Dans les coulisses de la brasserie des Haras : reconquérir la jeunesse
8 avril 2024 à 19h05 - Modifié : 9 avril 2024 à 15h14 par Jules Scheuer
La brasserie des Haras nous a ouvert ses portes le temps d'un service.
Crédit : Top Music - JS
Depuis quelques années, le secteur de l’hôtellerie-restauration fait face à de nouveaux défis, imposés par une jeune génération exigeante vis-à-vis de ses employeurs et de ses conditions de travail. Pour y remédier, la restauration fait des concessions pour tenter de séduire cette nouvelle génération. Nous nous sommes immiscés dans les coulisses de la brasserie des Haras à Strasbourg, pour mieux comprendre les dessous et le fonctionnement de ces grandes tables.

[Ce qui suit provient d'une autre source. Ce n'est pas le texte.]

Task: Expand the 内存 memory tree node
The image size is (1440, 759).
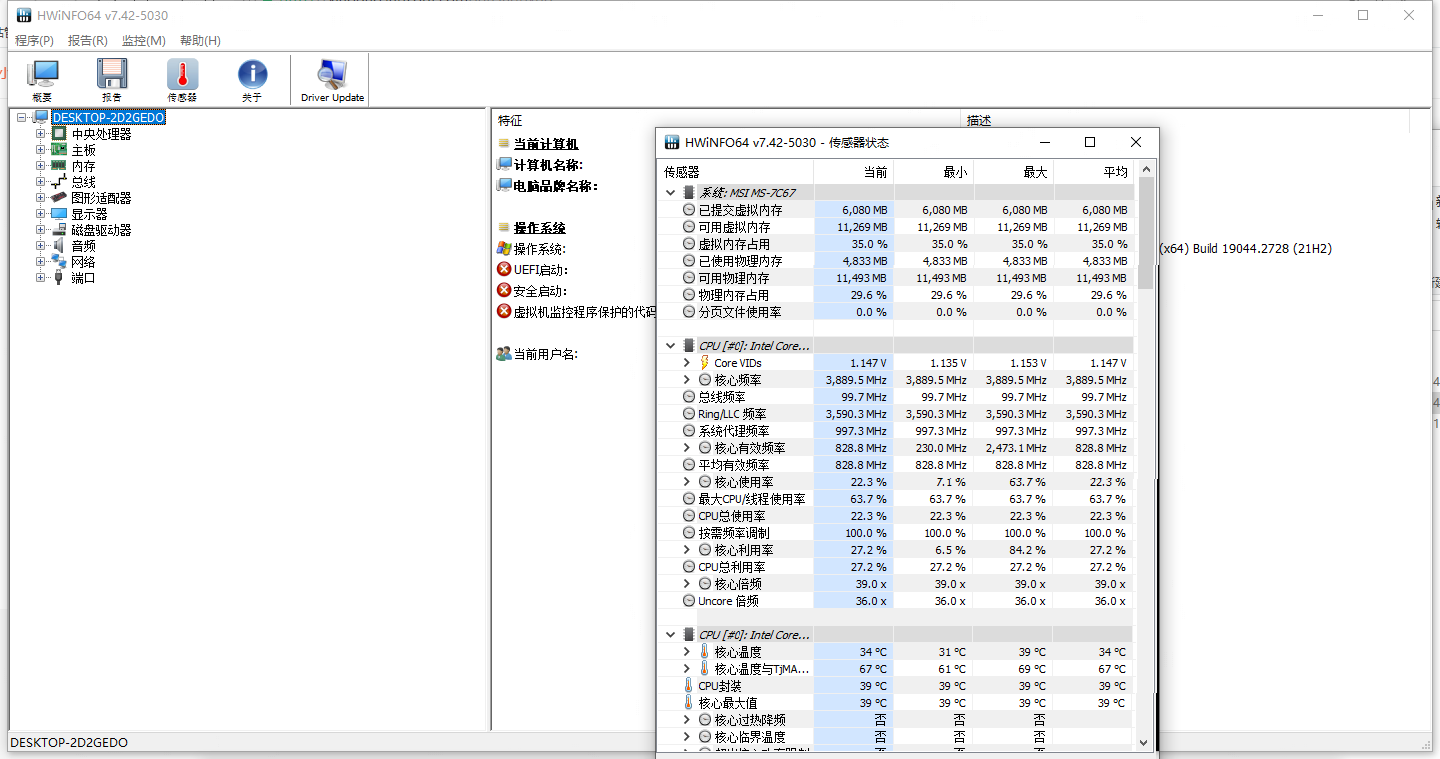Action: [41, 166]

En poussant les portes des Haras, restaurant gastronomique emblématique de Strasbourg, le client peut d’emblée être plongé dans l’atmosphère du restaurant. Face à la porte principale, une cuisine ouverte en forme de fer à cheval, clin d’œil à l’ancienne vie de l’établissement. De 1752 à 1823, le bâtiment faisait office de siège de l’Académie municipale d’équitation. Ici, bien avant le début du service de midi, l’ensemble de la cuisine est déjà bien affairé. En faisant le tour de la quinzaine d’employés présents derrière les fourneaux, on remarque aisément une particularité qui n’est plus si commune dans nombre de restaurants en France. Ici, aux Haras, toutes les générations se croisent et sont présentes en cuisine. Apprentis, jeunes professionnels, cuistots aguerris, chefs de rang.... L’ensemble des hiérarchies est bien représenté.

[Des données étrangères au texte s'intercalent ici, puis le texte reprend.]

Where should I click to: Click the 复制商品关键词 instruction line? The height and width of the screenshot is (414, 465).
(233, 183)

La salle de réception de la brasserie des Haras. - Crédit Photo : Top Music - JS
Pourtant, depuis quelques années, le secteur peine à recruter et à convaincre la jeune génération de rejoindre ses rangs. En avril 2023, l’UMIH, Union des Métiers et des Industries de l’Hôtellerie, annonçait que 200 000 postes étaient à pourvoir dans l’hôtellerie-restauration pour la saison estivale en France. Une fois l’été arrivé, tous les postes n’avaient finalement pas trouvé preneur, engendrant ainsi une pénurie de personnel dans une filière manquant déjà d’attractivité.
“On est carrément sur une toute une autre mentalité, une autre façon de penser”

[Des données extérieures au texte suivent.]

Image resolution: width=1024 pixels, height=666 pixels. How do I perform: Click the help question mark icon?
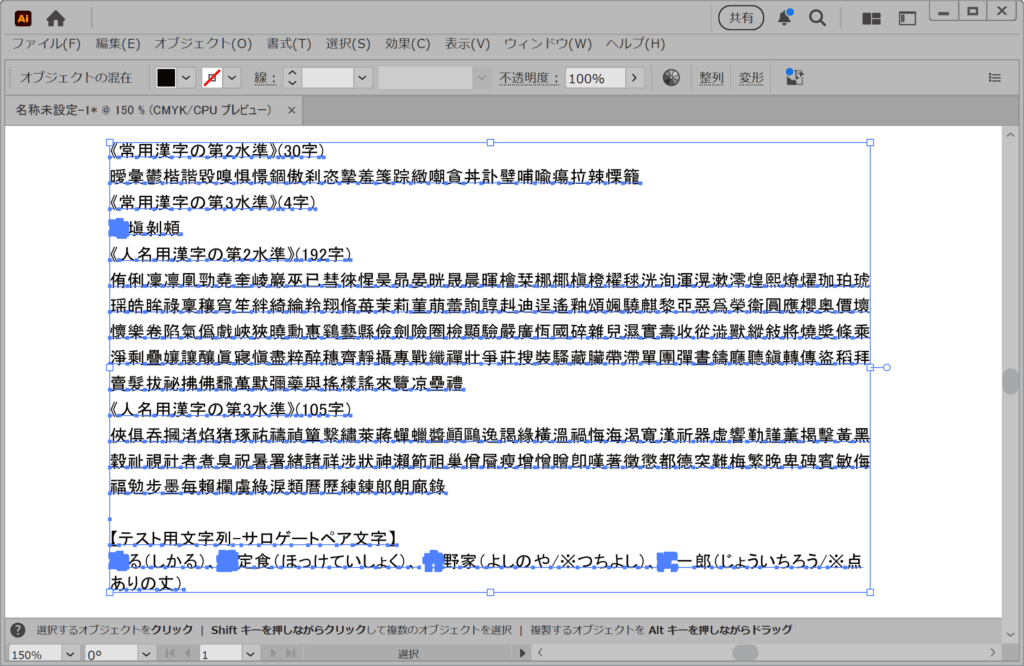tap(18, 630)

Aux Haras, le climat est plus paisible, plus serein. « Ici, on n'est pas forcément en manque de personnel. On est un vrai centre de formation, on a des apprentis dans tous les domaines : en pâtisserie, en salle, en cuisine », raconte Arthur Auzemery, 22 ans. Le jeune homme est employé aux Haras depuis plus de quatre ans. Dans la brigade, il est chargé de la préparation des entrées. Forcément, il n’est pas le plus jeune du service. Derrière lui, il y a les apprentis, pas encore majeurs et qui découvrent tout du métier. « Du haut de mes 22 ans, il y a déjà le plaisir de transmettre. Donner, c’est recevoir. Quand on les voit évoluer, c’est un peu ce qui nous rend fier aussi », ajoute-t-il. Dans l’institution strasbourgeoise, que l’on soit l’un des plus jeunes cuisiniers ou que l’on soit le chef de cuisine du restaurant, tout le monde se charge de transmettre son savoir. « Il n’y a pas de mauvais élèves, que des mauvais professeurs. Si on veut bien former, il faut être exemplaire, ou du moins, essayer de l’être », se fend François Baur, chef cuisinier aux nombreuses années d’expérience. Ce besoin de transmettre devient de plus en plus capital, pour continuer de donner envie à la nouvelle génération d’exercer ce métier si exigeant. Car aujourd’hui, les attentes ne sont plus les mêmes. « Je crois que là, on est carrément sur une toute une autre mentalité, une autre façon de penser », s’exclame le chef. « Maintenant, c’est à nous de former, de donner envie de faire ce métier. Mais il faut donner envie de la meilleure des manières. »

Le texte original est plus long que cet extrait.